O do Reino Unido. De acordo com as estatísticas, os britânicos comem mais de 670 milhões de porções de espaguete à bolonhesa por ano. Mas o que eles comem não tem nada a ver com as tradições culinárias italianas. Para começar, não se come espaguete com bolonhesa. Espaguete é uma massa seca, original do sul da Itália. Em Bolonha a tradição é a pasta fresca. Errado também é servir o prato com pão de alho, como se usa nos Estados Unidos, ou em sanduíches, como já vi em Tóquio. Erradas são as versões com anchova, ervilha, vegetais e todos os tipos de queijo, e aquela que leva caldo de carne em pasta industrializado.
Quais outros erros chamaram sua atenção nas viagens?
A salada caprese de Jamie Oliver. Não sabemos se a receita original recomenda rúcula junto com tomates, manjericão, azeite. Mas com certeza sabemos que a versão preparada – e publicada – por Jamie Oliver está errada, já que leva cebolas e vinagre de ervas. A imprensa tem grande responsabilidade em espalhar versões erradas de pratos italianos em todo o mundo…
Qual o prato italiano mais mal preparado fora da Itália?

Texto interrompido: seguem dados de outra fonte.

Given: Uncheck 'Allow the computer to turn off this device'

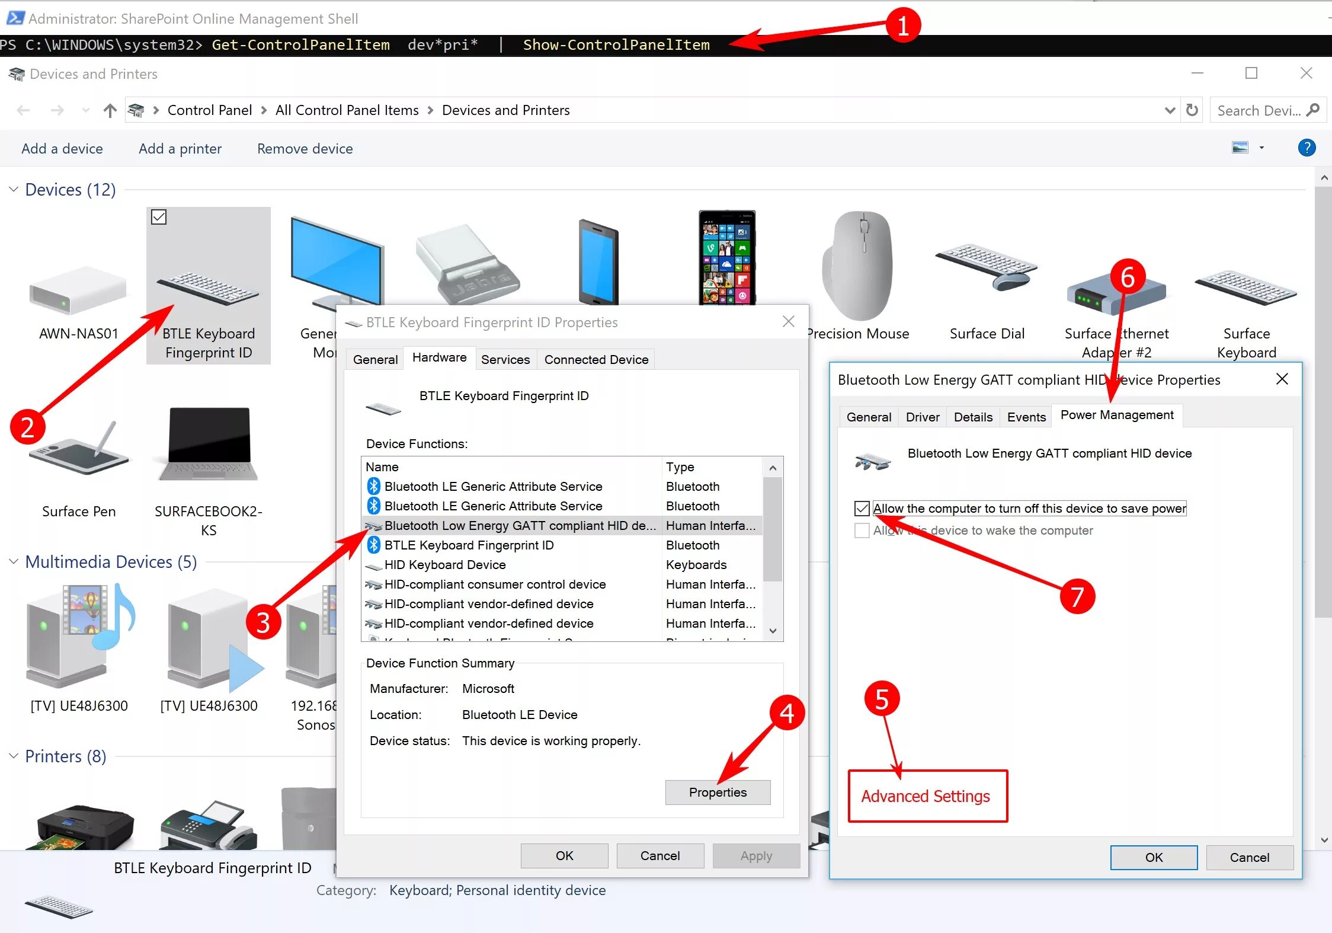Looking at the screenshot, I should [862, 509].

O espaguete alla carbonara é o prato italiano mais “falsificado” em todo o mundo. Há receitas com creme – repudiado pelos puristas. Sem mencionar as variações que levam canela, salsinha e até morango, ervas, limão.
O Itchefs-gvci é contra a criatividade?
Não, de maneira alguma. Achamos que os chefs têm direito de fazer o que querem. Mas não devem usar o nome de pratos italianos tradicionais quando estes não forem preparados da maneira autêntica.